Okay. Let’s get this straight. God didn’t get to be God because he makes sense. The whole point in being God is that nobody gets you. If you can be gotten, then you may be a lot of things, but you’re sure as heck not God material—well, in an immaterial manner of speaking.

But this doesn’t stop people from trying to get him. People have come up with a bunch of ideas for getting God. Plato, a Greek guy who lived back in the 5th century BC (before cable), thought God was a fuzzy Oneness who lived in Onesville, which was, like, so one that no one could visit, even by invitation. The One was so one that only really hip folks like Plato could get him. Aristotle, who was Plato’s best student, thought Plato was full of it, which pretty much takes care of that. Plato’s dead now.

Then there was this Christian guy named Anselm who lived back in 1000 AD. He came up with a definition for God that he thought worked pretty well. He said that God was “that than which nothing greater can be thought” or “that which nothing can be thought greater than.” In other words, Anselm said that God is the greatest whatever you can possibly think of. So God is a definite prize winner in something. Anselm was a monk. Anselm was a theologian. Anselm was a philosopher. Anselm needed to get out more.

Then there’s this strange dude named Meister Eckhart who came along a couple of hundred years later. He was what you call a mystic, which is a fancy word for a guy who does religion rather than mushrooms to get high. Other than that, mystics are pretty much the same as glue sniffers, except less sticky. Anyway, this Meister guy said he had visions of God. So what did he say God is like? “God is green,” said Meister. Yep. That’s what he said. “Green.” Meister should have tried LSD. At least then he might have had a multi-colored God to tell us about. But Meister is dead now too so there’s not much we can do about his monochromatic theology. All I can say is momma don’t take my Kodachrome away.

The problem is that a lot of people still think they know what God is like. I have friends who swear God is a Republican. They know this because they know how God votes on things. I have other friends who think God is a laid back cosmic donut. I like the idea of God being a donut, especially an old-fashioned glazed one, but I’ve never come across a laid back donut so I’m a little iffy on that concept. Then there’s this guy I met under the bridge named Selwin. He thinks God is a large nostril, but he refused to explain it to me so I can’t say how close he is to being right.

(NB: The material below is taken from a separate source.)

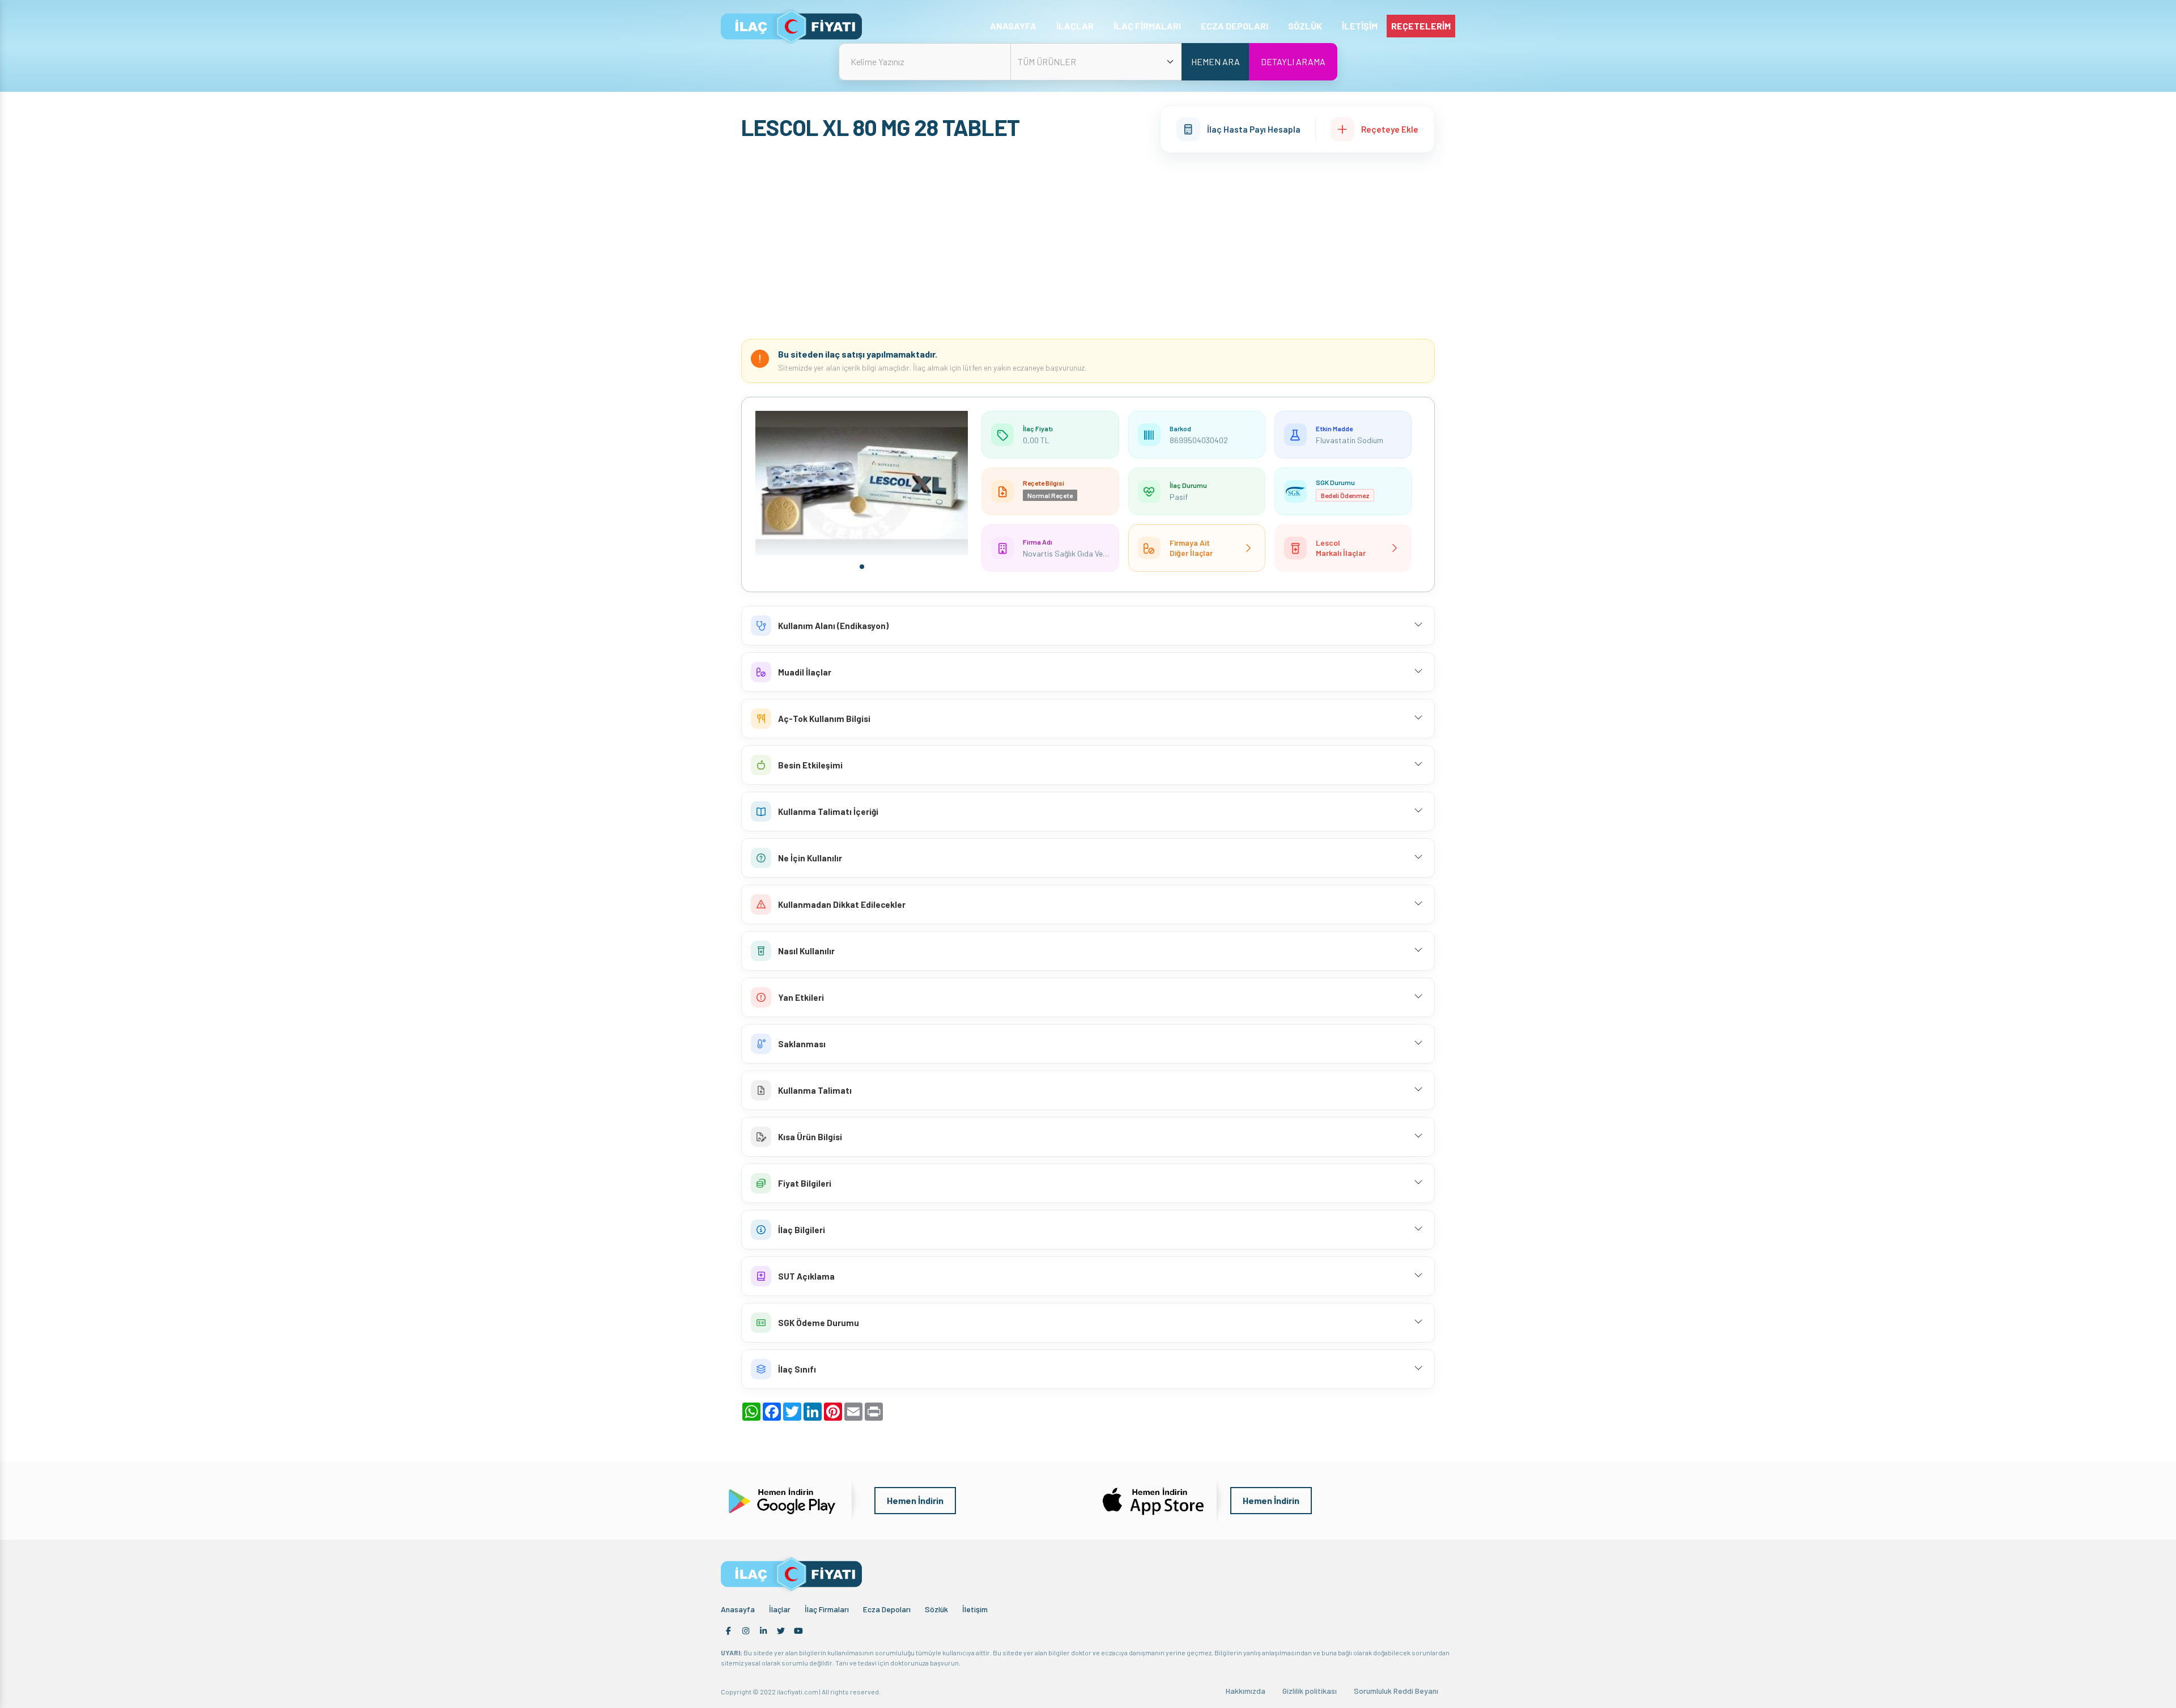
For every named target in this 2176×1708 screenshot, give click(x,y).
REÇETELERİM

The point is that God is God because he’s God and that’s about it. You can’t really explain what that is. This is a major problem for people who explain God for a living. So some of them came up with this really funky idea; they said you could only say what God is not. The technical term for this is apophatic theology, which is another way to say “we don’t know what the hell we’re talking about but that doesn’t stop us from talking about it.” The whole thing goes something like this: God is not a bagel. (So far so good.) God is not the Rolling Stones. (We’re on a roll now.) God is not yesterday’s news. (Go! Go! Go!) God is not the square root of a negative number or stale beer, etc. This process goes on and on until you run out of things that God is not like. Supposedly what you have left is God. Of course, the cool thing about saying what God is not is that you’re never totally wrong, but then again you’re never right either. Which begs the question as to why start the process in the first place. Save yourself trouble. Go to bed.

Ultimately, it all comes down to simply accepting God as he is. Whatever that is. But that’s his problem.